The Defense Department’s inspector general confirmed on Wednesday that it has launched an investigation of acting Defense Secretary Patrick Shanahan on whether he has made decisions overly favorable to his former employer, airline industry giant Boeing.
A spokeswoman for acting IG Glenn Fine released a statement saying the watchdog “has decided to investigate complaints that we recently received that Acting Secretary Shanahan allegedly took actions to promote his former employer, Boeing, and disparage its competitors, allegedly in violation of ethics rules. In his recent Senate Armed Services Committee testimony, Acting Secretary Shanahan stated that he supported an investigation into these allegations. We have informed him that we have opened this investigation.”
Joe Buccino, a spokesman for Shanahan—who is among several candidates to be permanent Defense chief—promised full cooperation. “Acting Secretary Shanahan has at all times remained committed to upholding his ethics agreement filed with the [Defense Department],” Buccino said in a Wednesday statement. “This agreement ensures any matters pertaining to Boeing are handled by appropriate officials within the Pentagon to eliminate any perceived or actual conflict of interest issue with Boeing.”
A Boeing spokesman referred queries by Government Executive, a Defense One sister publication, to the Pentagon’s statements.

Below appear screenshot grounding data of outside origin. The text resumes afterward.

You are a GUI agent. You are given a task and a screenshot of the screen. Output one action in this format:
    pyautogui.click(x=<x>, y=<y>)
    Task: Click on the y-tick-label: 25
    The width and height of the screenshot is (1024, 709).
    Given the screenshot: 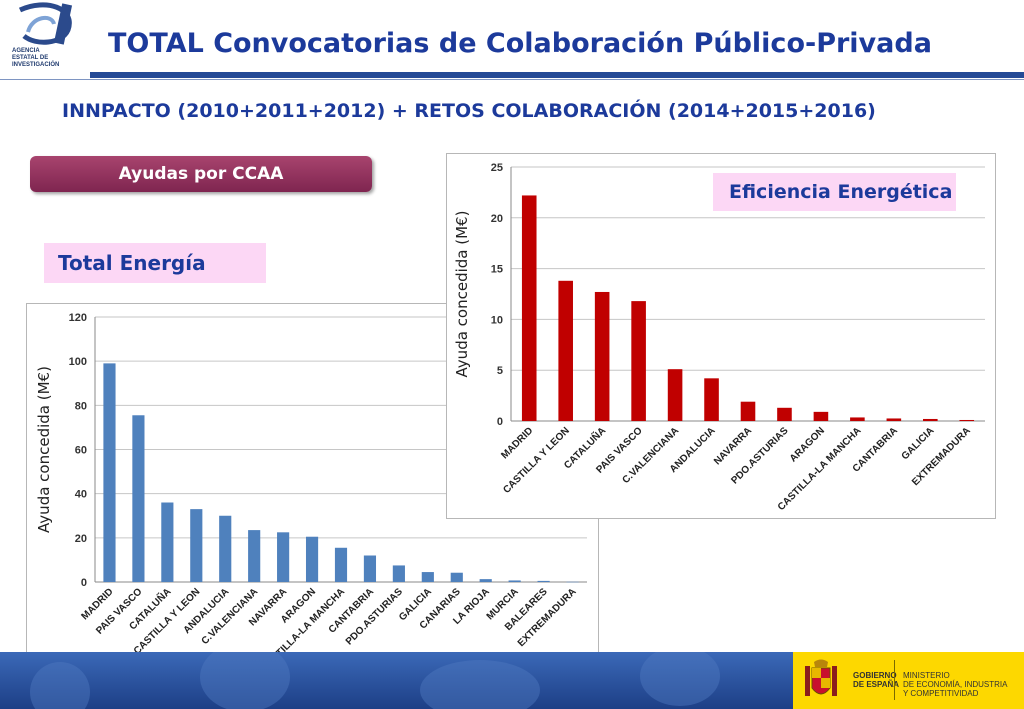 What is the action you would take?
    pyautogui.click(x=497, y=168)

The allegations of a conflict of interest—which surfaced at a March 14 Senate Armed Services Committee hearing—were detailed in recent news reports and a March 13 letter to the IG by the transparency nonprofit Citizens for Responsibility and Ethics in Washington.

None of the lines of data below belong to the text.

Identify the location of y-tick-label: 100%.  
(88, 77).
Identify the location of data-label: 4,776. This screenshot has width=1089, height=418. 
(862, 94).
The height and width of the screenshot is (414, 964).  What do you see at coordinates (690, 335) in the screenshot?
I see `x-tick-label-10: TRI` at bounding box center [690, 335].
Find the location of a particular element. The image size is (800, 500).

Noting Shanahan’s 30 years at the airplane maker and short government experience, the critics cited Shanahan’s alleged assertions during Pentagon meetings that “Boeing would have performed better than its competitor Lockheed Martin had it been awarded a DoD fighter jet contract,” the CREW letter said. “It was also reported that Shanahan prodded DoD to increase funding for Boeing-produced fighter jets in next year’s budget despite the Air Force’s preference for an aircraft produced by Lockheed Martin.”

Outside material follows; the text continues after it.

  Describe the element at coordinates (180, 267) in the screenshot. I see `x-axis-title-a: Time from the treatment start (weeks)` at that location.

CREW Executive Director Noah Bookbinder said, “Ethics rules make clear that government employees cannot abuse their offices to promote a private company, much less work on official matters involving their former employer.” He added, “We don’t know whether Shanahan had direct involvement in decisions affecting Boeing, but even the appearance of bias raises serious concerns and potential ethics violations.”
Two prominent Democrats on the Armed Services panel weighed in to welcome the probe. “Scrutiny of Acting DoD Secretary Shanahan’s Boeing ties is necessary—as he agreed with me in a recent hearing. In fact, it’s overdue,” said Sen. Richard Blumenthal, D-Conn., in a tweet. “Boeing is a behemoth 800-pound gorilla—raising possible questions of undue influence at DOD, FAA, & elsewhere.”
Sen. Elizabeth Warren, D-Mass., added her own tweet: “When I heard reports that @ActingSecDef Patrick Shanahan may have worked to promote his former employer @Boeing, I took action and investigated. Government officials should work for the people – not big defense contractors.”